What else could be done with this money?
Instead of handing out money to pay for private school fees and holidays in fancy hotels, let’s look at things that society would benefit from if we used the $104 billion that will go to the top 20 percent over the next decade courtesy of Morrison’s generosity.
We could put that money into a crash program of school building. With a rising school age population, we need another 750 schools to be built before 2026. That will cost state governments about $11 billion – peanuts compared to Morrison’s giveaways.
We could also improve the resources available to the education system. We could, for example, double federal funding for universities to $20 billion. Or do the same for federal funding to government schools and vocational education and still have $500 million left over.
Population growth doesn’t just mean we need more schools but more hospitals too. The construction costs of three big new hospitals in south-east Queensland completed in the last five years came to $5 billion. We could build six such hospitals every year for the next decade if the treasurer cancelled the new tax breaks for the top 20 percent. Or, to help reduce waiting times and crowding, the Treasurer could boost annual federal government outlays on public hospitals by nearly half.

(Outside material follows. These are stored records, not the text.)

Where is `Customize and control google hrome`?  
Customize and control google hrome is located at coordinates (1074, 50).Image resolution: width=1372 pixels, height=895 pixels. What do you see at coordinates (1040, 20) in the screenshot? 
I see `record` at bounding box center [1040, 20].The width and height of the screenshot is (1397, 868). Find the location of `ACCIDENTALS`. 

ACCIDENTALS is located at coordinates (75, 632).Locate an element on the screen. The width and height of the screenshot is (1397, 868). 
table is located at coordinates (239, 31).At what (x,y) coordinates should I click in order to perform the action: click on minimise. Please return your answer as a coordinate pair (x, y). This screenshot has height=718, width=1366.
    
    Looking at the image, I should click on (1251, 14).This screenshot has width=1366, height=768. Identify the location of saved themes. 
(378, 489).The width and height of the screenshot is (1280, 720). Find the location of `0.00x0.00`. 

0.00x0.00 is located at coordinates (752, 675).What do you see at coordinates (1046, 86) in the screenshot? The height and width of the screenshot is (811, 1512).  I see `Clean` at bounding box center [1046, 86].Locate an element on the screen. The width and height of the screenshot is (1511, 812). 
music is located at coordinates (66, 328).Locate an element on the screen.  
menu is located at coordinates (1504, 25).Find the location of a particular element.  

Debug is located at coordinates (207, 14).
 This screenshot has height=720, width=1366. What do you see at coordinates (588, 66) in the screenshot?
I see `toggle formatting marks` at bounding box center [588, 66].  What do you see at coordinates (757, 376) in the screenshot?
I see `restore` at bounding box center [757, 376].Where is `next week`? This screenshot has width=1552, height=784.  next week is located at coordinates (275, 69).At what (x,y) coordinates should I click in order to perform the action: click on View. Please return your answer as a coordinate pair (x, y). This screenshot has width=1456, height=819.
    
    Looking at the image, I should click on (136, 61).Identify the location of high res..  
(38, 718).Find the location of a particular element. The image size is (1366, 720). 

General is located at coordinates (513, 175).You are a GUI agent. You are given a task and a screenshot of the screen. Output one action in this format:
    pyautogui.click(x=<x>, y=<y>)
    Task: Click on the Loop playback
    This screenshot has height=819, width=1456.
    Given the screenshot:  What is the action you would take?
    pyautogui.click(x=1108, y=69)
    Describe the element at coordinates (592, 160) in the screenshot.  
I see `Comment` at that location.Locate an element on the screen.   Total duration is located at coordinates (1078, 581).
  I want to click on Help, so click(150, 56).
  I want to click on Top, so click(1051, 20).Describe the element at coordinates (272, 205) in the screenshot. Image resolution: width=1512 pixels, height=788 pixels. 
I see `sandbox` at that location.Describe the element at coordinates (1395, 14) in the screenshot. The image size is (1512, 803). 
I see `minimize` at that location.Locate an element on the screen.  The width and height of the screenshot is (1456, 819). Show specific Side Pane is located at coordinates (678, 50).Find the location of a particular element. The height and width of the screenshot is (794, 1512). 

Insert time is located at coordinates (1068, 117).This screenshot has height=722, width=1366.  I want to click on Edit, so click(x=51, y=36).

We often hear about the burden of an ageing population, that pension outlays will bust the welfare budget. But Morrison’s tax cuts could boost the age pension by $4,000 every year for every one of the 2.5 million pensioners in Australia.
Pressure on disability services, both staff and clients, could be substantially alleviated if the tax cuts were scrapped. Instead of trying to patch up the irredeemably flawed National Disability Insurance Scheme, costing $17 billion this year, let’s use the $104 billion destined for the pockets of the top 20 percent over the next decade to build a world-class publicly operated system of disability services.
Or we could finally tackle poverty-level entitlements to the unemployed, students, carers and those on disability support. Ten billion dollars would be enough to increase allowances to every recipient of Newstart, Youth Allowance and Disability Support Pensions by more than $100 a week.
And then there’s housing. There are 180,000 people on social housing waiting lists across Australia. With an average cost of building new social housing at $500,000 (including land), that means we would need to devote $90 billion to house them all. That sounds like an awful lot. But it’s $14 billion less than the cost of the new income tax cuts for the top 20 percent over the next decade.
There’s no end to the worthwhile projects which Turnbull and Morrison could be funding instead of handing out the money to society’s upper echelons. But that wouldn’t be the Coalition way, which is to divert public money into the hands of those already comfortably off and away from those genuinely in need.